▶ **What you are asked to do**
Once the data has been read, restate all of it exactly.

---------- Information supplied ----------

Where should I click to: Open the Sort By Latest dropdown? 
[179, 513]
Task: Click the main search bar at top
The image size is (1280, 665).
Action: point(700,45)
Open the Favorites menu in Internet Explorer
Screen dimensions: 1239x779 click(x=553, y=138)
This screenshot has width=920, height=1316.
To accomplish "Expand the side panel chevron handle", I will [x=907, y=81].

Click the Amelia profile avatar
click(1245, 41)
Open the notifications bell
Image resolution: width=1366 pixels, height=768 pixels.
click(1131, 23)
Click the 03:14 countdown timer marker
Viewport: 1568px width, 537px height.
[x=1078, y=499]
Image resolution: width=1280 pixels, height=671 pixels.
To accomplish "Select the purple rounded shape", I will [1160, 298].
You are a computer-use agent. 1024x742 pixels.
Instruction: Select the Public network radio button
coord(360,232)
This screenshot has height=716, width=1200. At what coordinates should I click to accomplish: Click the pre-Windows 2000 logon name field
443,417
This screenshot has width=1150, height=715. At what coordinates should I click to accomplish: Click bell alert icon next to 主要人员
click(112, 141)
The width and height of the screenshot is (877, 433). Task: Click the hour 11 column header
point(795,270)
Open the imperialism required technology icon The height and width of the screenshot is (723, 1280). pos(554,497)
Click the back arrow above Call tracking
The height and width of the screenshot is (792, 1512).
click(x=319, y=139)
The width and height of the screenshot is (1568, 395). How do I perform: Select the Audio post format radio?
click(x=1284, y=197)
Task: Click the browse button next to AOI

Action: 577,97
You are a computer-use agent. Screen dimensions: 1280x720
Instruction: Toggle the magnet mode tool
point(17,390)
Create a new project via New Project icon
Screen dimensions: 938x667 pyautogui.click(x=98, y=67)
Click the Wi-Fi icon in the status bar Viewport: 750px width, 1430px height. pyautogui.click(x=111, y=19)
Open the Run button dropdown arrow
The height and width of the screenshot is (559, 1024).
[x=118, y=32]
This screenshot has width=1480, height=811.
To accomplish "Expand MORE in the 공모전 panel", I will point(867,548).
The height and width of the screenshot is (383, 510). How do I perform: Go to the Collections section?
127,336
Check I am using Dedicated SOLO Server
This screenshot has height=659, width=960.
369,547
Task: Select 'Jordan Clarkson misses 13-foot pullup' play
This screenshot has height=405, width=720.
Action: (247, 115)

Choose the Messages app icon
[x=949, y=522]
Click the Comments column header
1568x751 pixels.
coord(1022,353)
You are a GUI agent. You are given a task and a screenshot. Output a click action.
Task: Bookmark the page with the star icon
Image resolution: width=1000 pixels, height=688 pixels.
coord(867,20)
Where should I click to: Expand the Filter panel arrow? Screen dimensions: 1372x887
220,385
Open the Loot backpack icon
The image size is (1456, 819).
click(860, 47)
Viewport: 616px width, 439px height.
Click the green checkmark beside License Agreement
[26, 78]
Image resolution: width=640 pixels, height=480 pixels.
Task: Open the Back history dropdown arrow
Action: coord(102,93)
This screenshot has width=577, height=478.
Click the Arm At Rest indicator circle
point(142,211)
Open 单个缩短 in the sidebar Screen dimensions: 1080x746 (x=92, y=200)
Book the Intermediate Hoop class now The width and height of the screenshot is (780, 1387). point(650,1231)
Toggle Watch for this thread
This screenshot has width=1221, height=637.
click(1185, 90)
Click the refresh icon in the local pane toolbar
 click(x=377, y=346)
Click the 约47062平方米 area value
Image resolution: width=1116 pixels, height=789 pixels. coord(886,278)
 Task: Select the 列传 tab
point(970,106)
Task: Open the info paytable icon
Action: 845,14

----------

▶ **Completed task**
Where should I click to: Open the Sort By Latest dropdown? 
[179, 513]
Task: Click the main search bar at top
The image size is (1280, 665).
Action: point(700,45)
Open the Favorites menu in Internet Explorer
Screen dimensions: 1239x779 click(x=553, y=138)
This screenshot has width=920, height=1316.
To accomplish "Expand the side panel chevron handle", I will [x=907, y=81].

Click the Amelia profile avatar
click(1245, 41)
Open the notifications bell
Image resolution: width=1366 pixels, height=768 pixels.
click(1131, 23)
Click the 03:14 countdown timer marker
Viewport: 1568px width, 537px height.
[x=1078, y=499]
Image resolution: width=1280 pixels, height=671 pixels.
To accomplish "Select the purple rounded shape", I will [1160, 298].
You are a computer-use agent. 1024x742 pixels.
Instruction: Select the Public network radio button
coord(360,232)
This screenshot has height=716, width=1200. At what coordinates should I click to accomplish: Click the pre-Windows 2000 logon name field
443,417
This screenshot has width=1150, height=715. At what coordinates should I click to accomplish: Click bell alert icon next to 主要人员
click(112, 141)
The width and height of the screenshot is (877, 433). Task: Click the hour 11 column header
point(795,270)
Open the imperialism required technology icon The height and width of the screenshot is (723, 1280). pos(554,497)
Click the back arrow above Call tracking
The height and width of the screenshot is (792, 1512).
click(x=319, y=139)
The width and height of the screenshot is (1568, 395). How do I perform: Select the Audio post format radio?
click(x=1284, y=197)
Task: Click the browse button next to AOI

Action: 577,97
You are a computer-use agent. Screen dimensions: 1280x720
Instruction: Toggle the magnet mode tool
point(17,390)
Create a new project via New Project icon
Screen dimensions: 938x667 pyautogui.click(x=98, y=67)
Click the Wi-Fi icon in the status bar Viewport: 750px width, 1430px height. pyautogui.click(x=111, y=19)
Open the Run button dropdown arrow
The height and width of the screenshot is (559, 1024).
[x=118, y=32]
This screenshot has width=1480, height=811.
To accomplish "Expand MORE in the 공모전 panel", I will point(867,548).
The height and width of the screenshot is (383, 510). How do I perform: Go to the Collections section?
127,336
Check I am using Dedicated SOLO Server
This screenshot has height=659, width=960.
369,547
Task: Select 'Jordan Clarkson misses 13-foot pullup' play
This screenshot has height=405, width=720.
Action: (247, 115)

Choose the Messages app icon
[x=949, y=522]
Click the Comments column header
1568x751 pixels.
coord(1022,353)
You are a GUI agent. You are given a task and a screenshot. Output a click action.
Task: Bookmark the page with the star icon
Image resolution: width=1000 pixels, height=688 pixels.
coord(867,20)
Where should I click to: Expand the Filter panel arrow? Screen dimensions: 1372x887
220,385
Open the Loot backpack icon
The image size is (1456, 819).
click(860, 47)
Viewport: 616px width, 439px height.
Click the green checkmark beside License Agreement
[26, 78]
Image resolution: width=640 pixels, height=480 pixels.
Task: Open the Back history dropdown arrow
Action: coord(102,93)
This screenshot has width=577, height=478.
Click the Arm At Rest indicator circle
point(142,211)
Open 单个缩短 in the sidebar Screen dimensions: 1080x746 (x=92, y=200)
Book the Intermediate Hoop class now The width and height of the screenshot is (780, 1387). point(650,1231)
Toggle Watch for this thread
This screenshot has width=1221, height=637.
click(1185, 90)
Click the refresh icon in the local pane toolbar
 click(x=377, y=346)
Click the 约47062平方米 area value
Image resolution: width=1116 pixels, height=789 pixels. coord(886,278)
 Task: Select the 列传 tab
point(970,106)
Task: Open the info paytable icon
Action: 845,14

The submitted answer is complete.